Task item → Would you print exactly the lines that begin the listing and continue through the line holding "This screenshot has width=1440, height=810."? No pictures, please.

··········

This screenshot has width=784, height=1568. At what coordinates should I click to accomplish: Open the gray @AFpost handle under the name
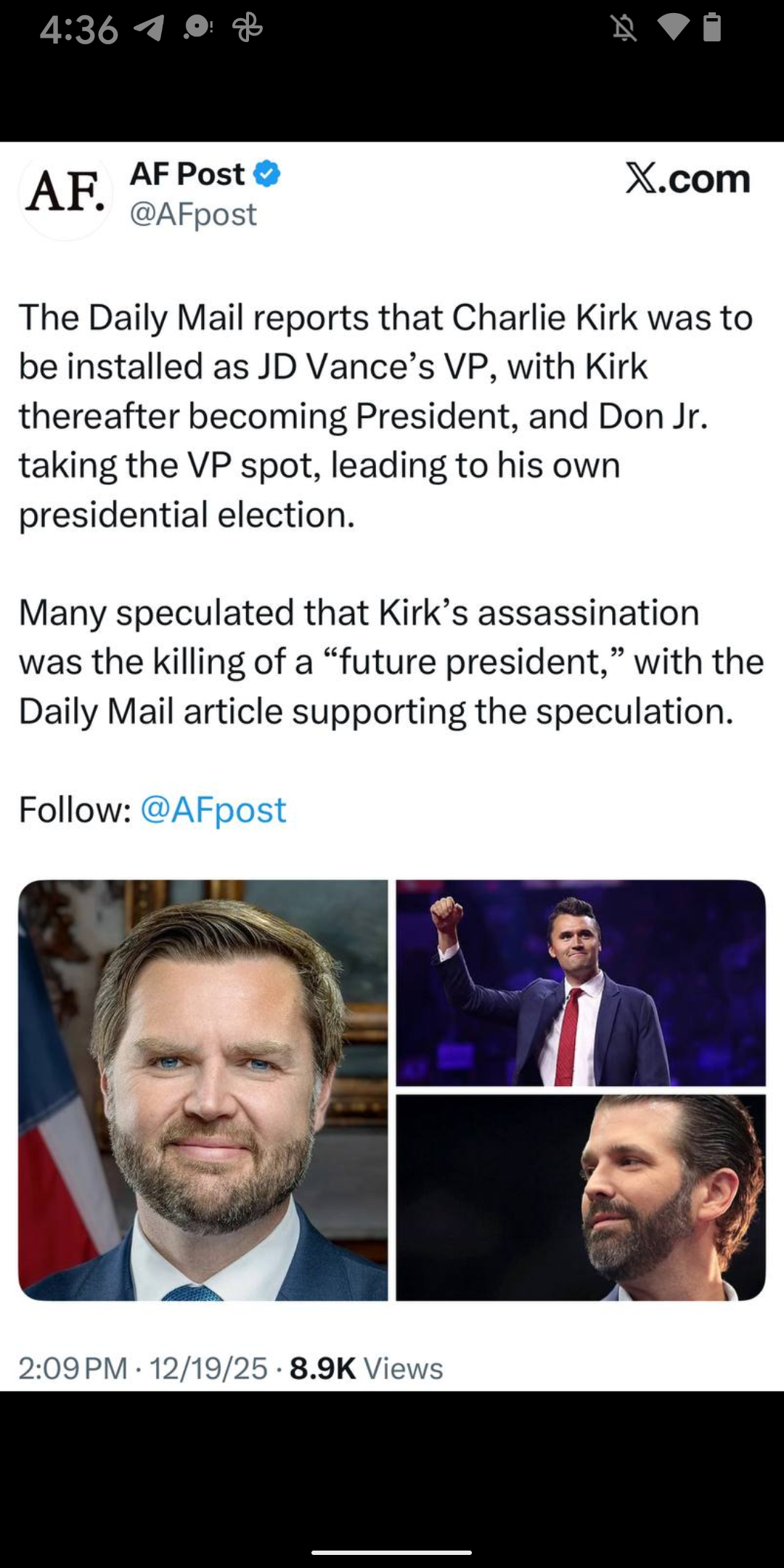coord(193,214)
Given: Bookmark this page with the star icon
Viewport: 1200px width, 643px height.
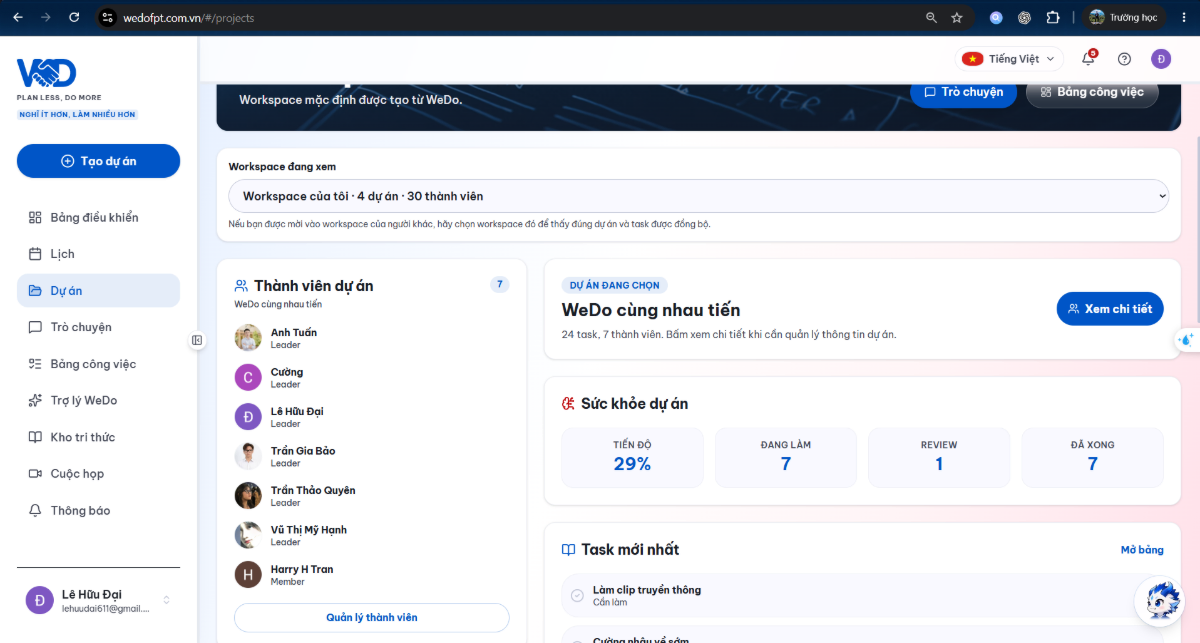Looking at the screenshot, I should click(x=957, y=17).
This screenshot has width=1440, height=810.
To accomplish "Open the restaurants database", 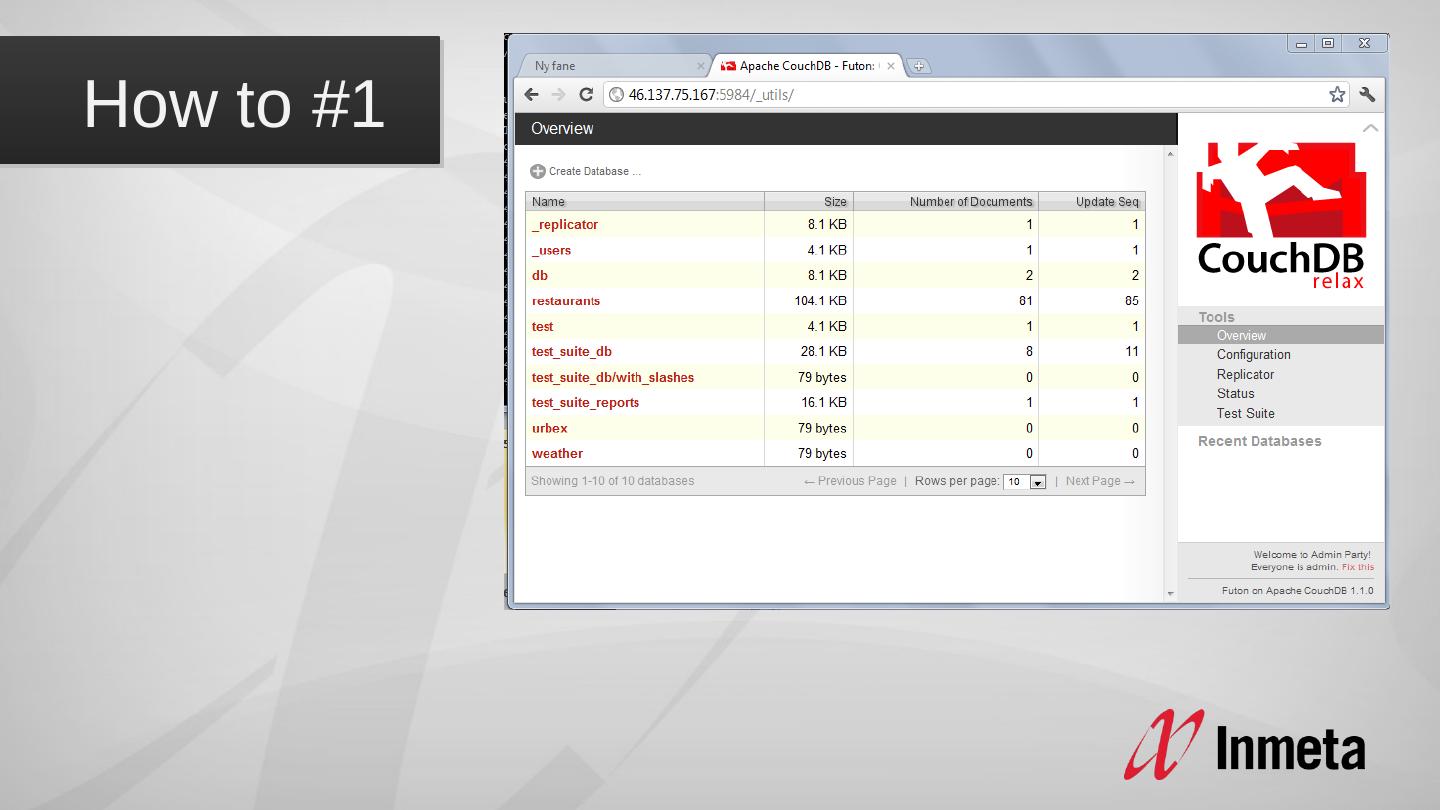I will pos(566,301).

··········

Output →
This screenshot has width=784, height=1568. At what coordinates should I click to accomplish: Open the gray @AFpost handle under the name
coord(193,214)
Given: Bookmark this page with the star icon
Viewport: 1200px width, 643px height.
Looking at the screenshot, I should click(x=957, y=17).
This screenshot has width=1440, height=810.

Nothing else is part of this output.